Graph-based clustering of the pairwise TSV file based on the connected components algorithm. The clustering is based on the distance metric and the cutoff value. The output is a DBRetina clusters file.

Usage: DBRetina cluster [OPTIONS]

  Graph-based clustering of the pairwise TSV file.

Options:
  -p, --pairwise PATH       filtered pairwise TSV file
  -d, --dist-type TEXT      select from ['min_cont', 'avg_cont', 'max_cont',
                            'ochiai', 'jaccard']  [required]
  -c, --cutoff FLOAT RANGE  cluster the supergroups with (distance > cutoff)
                            [default: 0.0; 0<=x<=100]
  -o, --output-prefix TEXT  output file prefix  [required]
  --help                    Show this message and exit.

4.1 Command arguments

-c, --cutoff FLOAT RANGE cluster the supergroups with (distance > cutoff) [default: 0.0; 0<=x<=100]

The cutoff value for clustering the supergroups. The default value is 0.0, which means that all supergroups will be clustered together.

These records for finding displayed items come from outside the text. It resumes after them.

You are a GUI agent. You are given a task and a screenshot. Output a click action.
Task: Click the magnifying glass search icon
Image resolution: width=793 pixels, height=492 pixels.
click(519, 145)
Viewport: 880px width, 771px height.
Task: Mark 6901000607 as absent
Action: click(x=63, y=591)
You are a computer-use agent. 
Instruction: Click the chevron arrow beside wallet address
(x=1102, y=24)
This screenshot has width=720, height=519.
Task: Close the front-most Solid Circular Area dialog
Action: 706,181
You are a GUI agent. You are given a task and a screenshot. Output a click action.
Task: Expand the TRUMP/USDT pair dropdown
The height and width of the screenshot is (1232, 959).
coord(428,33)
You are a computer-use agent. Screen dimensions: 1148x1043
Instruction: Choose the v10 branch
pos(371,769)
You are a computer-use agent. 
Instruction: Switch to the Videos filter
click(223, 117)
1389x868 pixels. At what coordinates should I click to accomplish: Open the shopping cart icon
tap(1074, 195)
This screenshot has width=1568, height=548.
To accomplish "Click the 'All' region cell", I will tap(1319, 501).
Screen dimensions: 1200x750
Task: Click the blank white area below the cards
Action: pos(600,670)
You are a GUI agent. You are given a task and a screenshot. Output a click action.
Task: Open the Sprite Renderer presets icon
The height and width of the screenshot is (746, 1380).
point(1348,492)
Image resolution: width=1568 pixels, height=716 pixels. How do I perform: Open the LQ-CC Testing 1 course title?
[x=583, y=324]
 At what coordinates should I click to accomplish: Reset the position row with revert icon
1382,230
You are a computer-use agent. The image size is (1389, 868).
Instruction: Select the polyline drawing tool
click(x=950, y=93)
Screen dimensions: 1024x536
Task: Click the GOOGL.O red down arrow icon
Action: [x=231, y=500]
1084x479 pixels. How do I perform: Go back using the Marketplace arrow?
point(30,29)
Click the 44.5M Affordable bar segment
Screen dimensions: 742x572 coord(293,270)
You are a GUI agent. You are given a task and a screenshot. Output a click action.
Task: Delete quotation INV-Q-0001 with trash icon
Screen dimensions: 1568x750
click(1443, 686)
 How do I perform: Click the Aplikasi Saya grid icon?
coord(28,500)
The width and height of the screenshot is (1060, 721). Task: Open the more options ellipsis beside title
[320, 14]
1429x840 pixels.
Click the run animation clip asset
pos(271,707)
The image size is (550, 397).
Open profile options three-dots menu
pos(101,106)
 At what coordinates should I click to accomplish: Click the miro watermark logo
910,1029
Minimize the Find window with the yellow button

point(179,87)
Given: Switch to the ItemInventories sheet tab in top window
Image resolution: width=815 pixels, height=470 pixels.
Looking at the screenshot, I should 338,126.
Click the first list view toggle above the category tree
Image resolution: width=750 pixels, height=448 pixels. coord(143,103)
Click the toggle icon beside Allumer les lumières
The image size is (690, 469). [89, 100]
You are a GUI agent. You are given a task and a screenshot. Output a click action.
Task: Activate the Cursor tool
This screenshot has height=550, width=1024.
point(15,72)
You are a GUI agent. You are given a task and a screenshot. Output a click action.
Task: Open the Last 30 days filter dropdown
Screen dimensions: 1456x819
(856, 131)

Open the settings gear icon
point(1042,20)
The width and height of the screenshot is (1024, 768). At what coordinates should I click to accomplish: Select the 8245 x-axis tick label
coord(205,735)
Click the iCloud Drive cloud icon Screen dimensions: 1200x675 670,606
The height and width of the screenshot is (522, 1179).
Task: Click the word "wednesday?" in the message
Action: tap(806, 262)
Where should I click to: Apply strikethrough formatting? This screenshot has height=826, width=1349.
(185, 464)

The cutoff value can be between 0% and 100%.

-p, --pairwise PATH filtered pairwise TSV file [required]

The original or a filtered pairwise TSV file.

-d, --dist-type TEXT select from ['min_cont', 'avg_cont', 'max_cont', 'ochiai', 'jaccard'] [required]

The distance metric to apply the cutoff on.


4.2 Output files format

{output_prefix}_clusters.tsv

The DBRetina clusters TSV file. First column is the cluster ID, second column is the cluster size, and the third column is PIPE separated cluster members.

{output_prefix}_clusters_histogram.png

A histogram provides a visual representation of the distribution of cluster sizes. Each bar corresponds to a size range, with the height of the bar indicating the number of clusters falling within that range. This allows for a quick understanding of how cluster sizes are distributed, identifying common sizes and outliers.

{output_prefix}_clusters_bubbles.png

Bubble plot uses a grid layout to represent distinct clusters. The bubble size and color gradient both denote the magnitude of each cluster. The bubble plot is useful for visualizing the distribution of cluster sizes and the relative sizes of each cluster.